Each tenant that uses SafeSCARF as a Service has a unique entry point to their SafeSCARF Vulnerability Management Portal (SVMP) instance. URL for the particular tenant can be discovered inside of Overview tab:
SVMP represents a unique place for SafeSCARF users, where technical and non-technical users can have a single view of vulnerabilities related to products they are developing or operating.
SVMP uses a permission model that enabled access or manipulate of particular parts of the portal, Product Types, or Products accordingly to permissions assigned to particular users. As SVMP is delivered in a Software as a Service model user will never be able to fully manipulate all parts of the SVMP.
To login into SVMP user needs to use the same credentials that are in use for Pan-Net Cloud Portal. More information can be find on official Pan-Net Cloud Portal documentation.
SVMP object hierarchy
To use SVMP in a proper way it is very important to understand its object structure, from the level of Product Types to particular Findings. Each of these objects has its way (page or API endpoint) to manipulate data.
Product Type represents the top-level model, and it can be a business decision, offices, product group, or any other logic that fits into customers' requirements.
Example: Security Products, Voice Department, etc.
Product is a product, project, system that is under security testing.
Example: ACME Certificate agent
Engagement is actually a moment in time when testing is taking place. They can be named by timeline, version of the product, test strategy, etc. There are two types of Engagements, Interactive Engagement is created and filled with findings by engineers. The other one CI/CD Engagement is dedicated to the automation of the vulnerability discovery process. As its name suggests it is intended to be consumed using CI/CD pipelines.

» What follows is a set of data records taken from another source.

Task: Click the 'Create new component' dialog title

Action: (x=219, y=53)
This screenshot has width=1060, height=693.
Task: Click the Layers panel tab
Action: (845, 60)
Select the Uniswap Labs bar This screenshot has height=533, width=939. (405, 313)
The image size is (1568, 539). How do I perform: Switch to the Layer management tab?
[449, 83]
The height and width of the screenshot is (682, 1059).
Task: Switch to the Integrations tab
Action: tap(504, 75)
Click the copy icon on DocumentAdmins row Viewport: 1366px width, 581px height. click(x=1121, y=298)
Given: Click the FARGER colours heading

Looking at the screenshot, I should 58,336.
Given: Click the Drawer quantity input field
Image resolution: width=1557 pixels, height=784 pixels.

Example: Alpha, Stage_scanning
Test groups activities conducted by engineers and storing activities from engineers.
Example: Achore Image Scan, Penetration Scan
Finding represents actual findings that could represent vulnerabilities (can be false positives as well). Can be categorized with severities like Critical, High, Medium, Low or Informational.
Example: CVE-2019-18218 - php7.0-7.0.30-0+deb9u1(dpkg)
Endpoint represents a testable system by its IP address or FQDN, but keep in mind that not all tests are actually dealing with the endpoints, so that information can be omitted.